▶ **Your goal**
In the records below, find each line holding the word "Дионисио" and copy it.

▶ **Dataset entries**
--
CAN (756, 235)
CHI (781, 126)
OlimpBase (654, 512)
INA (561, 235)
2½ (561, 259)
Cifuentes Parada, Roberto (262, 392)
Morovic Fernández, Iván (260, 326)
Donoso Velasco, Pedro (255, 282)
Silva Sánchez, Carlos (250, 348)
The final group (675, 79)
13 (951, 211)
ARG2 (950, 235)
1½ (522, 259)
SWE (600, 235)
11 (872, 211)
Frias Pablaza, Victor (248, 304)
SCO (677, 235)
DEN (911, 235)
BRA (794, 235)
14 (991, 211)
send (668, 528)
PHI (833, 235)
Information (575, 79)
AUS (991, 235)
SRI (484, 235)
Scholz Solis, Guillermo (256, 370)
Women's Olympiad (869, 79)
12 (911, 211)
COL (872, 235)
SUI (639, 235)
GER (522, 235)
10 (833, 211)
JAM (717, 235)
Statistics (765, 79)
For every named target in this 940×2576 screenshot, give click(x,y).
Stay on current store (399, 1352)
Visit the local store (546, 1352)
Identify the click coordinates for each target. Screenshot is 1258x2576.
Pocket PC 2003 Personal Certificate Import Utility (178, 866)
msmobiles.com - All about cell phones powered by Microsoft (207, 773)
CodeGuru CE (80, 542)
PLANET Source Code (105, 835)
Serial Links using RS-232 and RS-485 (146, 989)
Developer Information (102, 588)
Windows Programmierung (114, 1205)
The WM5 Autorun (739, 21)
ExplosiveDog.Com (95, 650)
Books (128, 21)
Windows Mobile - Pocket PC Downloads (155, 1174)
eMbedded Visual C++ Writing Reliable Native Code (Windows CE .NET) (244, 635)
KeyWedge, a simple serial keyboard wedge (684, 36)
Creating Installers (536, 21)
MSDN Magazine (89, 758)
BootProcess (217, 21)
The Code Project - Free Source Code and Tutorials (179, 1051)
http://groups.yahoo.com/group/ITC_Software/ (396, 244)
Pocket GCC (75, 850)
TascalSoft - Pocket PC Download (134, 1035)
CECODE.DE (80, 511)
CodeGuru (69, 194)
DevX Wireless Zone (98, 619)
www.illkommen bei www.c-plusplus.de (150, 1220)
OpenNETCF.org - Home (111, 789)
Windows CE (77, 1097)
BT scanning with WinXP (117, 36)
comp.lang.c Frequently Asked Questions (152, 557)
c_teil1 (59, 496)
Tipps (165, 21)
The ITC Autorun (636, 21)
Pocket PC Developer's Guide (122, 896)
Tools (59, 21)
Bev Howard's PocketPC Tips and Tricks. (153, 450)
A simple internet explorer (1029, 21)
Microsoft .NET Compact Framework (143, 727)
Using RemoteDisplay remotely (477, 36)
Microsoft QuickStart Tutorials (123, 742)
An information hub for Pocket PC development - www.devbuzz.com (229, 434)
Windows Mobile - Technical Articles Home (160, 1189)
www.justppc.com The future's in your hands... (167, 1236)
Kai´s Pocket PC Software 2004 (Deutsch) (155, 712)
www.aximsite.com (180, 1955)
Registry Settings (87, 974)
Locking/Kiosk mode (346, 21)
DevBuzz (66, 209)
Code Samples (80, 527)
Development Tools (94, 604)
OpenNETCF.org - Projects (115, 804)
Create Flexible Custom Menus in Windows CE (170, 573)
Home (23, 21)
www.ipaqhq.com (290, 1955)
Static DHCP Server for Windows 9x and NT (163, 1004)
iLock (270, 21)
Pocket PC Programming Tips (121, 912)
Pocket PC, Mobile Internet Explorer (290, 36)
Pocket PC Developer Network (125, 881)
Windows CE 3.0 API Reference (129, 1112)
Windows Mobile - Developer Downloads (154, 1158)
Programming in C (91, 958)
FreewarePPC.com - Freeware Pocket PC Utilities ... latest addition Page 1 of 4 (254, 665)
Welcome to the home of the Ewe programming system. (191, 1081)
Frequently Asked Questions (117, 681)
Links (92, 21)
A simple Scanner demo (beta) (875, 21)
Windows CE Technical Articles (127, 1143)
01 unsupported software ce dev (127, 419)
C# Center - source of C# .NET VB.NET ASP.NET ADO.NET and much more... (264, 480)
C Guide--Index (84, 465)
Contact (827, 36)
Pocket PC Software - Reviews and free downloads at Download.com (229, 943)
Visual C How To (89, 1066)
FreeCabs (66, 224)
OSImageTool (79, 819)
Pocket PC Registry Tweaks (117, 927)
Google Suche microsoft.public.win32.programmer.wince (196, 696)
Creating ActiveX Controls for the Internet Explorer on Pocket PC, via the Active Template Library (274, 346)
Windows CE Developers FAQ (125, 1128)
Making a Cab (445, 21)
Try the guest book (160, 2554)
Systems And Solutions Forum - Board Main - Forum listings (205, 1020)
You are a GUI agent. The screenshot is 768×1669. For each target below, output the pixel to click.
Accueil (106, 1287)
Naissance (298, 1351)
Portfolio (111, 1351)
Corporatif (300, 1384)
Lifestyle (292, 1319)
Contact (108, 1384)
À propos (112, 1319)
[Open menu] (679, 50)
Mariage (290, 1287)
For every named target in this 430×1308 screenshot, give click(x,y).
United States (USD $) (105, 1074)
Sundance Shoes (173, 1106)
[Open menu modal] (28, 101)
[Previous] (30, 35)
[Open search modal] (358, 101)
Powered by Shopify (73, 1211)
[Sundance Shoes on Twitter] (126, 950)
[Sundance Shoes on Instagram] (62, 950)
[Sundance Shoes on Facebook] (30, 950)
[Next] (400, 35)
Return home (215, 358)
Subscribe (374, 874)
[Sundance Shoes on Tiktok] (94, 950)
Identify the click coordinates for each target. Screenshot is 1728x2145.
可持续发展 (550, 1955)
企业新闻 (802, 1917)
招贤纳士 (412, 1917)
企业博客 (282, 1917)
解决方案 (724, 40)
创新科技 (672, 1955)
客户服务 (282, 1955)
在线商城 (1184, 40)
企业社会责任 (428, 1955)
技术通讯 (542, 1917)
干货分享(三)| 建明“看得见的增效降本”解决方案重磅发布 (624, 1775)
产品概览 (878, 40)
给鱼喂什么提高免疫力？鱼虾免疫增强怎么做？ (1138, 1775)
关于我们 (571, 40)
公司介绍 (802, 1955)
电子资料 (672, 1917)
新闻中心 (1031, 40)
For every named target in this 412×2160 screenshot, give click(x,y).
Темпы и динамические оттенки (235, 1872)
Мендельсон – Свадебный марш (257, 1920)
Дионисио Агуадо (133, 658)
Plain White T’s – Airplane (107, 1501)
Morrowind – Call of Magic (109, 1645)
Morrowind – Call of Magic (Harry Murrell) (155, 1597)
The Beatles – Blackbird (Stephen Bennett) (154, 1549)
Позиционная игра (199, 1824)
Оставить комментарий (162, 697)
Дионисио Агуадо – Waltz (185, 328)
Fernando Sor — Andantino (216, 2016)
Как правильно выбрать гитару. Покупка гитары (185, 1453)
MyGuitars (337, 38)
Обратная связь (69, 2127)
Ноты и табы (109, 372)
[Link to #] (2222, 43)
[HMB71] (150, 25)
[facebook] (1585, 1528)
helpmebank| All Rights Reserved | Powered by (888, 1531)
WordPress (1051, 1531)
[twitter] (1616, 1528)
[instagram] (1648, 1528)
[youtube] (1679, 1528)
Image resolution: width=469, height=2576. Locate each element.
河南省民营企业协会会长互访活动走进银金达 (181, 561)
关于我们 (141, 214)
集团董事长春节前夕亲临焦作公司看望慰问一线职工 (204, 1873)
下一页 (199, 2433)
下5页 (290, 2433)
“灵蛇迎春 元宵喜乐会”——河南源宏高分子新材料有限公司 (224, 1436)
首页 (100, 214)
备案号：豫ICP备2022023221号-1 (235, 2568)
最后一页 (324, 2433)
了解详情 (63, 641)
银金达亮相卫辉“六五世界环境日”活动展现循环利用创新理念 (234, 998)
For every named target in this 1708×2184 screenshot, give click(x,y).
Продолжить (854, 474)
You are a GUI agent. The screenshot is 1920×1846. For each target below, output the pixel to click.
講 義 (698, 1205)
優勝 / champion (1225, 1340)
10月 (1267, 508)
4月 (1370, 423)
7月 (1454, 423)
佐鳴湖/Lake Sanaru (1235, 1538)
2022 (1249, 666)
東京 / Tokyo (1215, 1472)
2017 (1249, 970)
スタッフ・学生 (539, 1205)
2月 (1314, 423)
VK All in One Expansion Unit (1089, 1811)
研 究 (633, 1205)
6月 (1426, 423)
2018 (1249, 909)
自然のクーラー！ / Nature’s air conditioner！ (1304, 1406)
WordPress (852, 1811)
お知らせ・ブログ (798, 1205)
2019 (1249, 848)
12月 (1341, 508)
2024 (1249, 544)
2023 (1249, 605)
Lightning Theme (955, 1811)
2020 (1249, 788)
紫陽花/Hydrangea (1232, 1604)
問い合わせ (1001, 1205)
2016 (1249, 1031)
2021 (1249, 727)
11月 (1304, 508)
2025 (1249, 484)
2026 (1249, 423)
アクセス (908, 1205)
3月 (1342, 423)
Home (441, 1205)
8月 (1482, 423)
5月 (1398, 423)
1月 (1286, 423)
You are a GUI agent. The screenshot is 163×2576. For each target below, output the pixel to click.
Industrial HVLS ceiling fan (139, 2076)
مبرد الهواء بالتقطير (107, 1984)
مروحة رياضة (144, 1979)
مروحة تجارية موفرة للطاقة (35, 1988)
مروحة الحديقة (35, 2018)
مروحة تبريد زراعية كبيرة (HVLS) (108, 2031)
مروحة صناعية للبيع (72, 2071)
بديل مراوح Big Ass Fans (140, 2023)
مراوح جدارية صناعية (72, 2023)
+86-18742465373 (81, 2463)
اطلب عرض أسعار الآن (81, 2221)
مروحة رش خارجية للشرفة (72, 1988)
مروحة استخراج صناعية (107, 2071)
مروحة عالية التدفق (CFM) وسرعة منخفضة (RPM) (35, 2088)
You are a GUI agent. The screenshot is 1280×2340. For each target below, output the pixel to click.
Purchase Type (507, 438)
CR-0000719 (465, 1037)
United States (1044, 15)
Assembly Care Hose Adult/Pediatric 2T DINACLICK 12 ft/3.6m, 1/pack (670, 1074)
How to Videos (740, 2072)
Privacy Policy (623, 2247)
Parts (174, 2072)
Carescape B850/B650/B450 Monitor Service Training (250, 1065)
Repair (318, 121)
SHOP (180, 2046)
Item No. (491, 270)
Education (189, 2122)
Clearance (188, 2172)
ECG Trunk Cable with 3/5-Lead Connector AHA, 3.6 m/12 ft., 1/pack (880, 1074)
--
▶ **Task result**
Дионисио Агуадо (133, 658)
Дионисио Агуадо – Waltz (185, 328)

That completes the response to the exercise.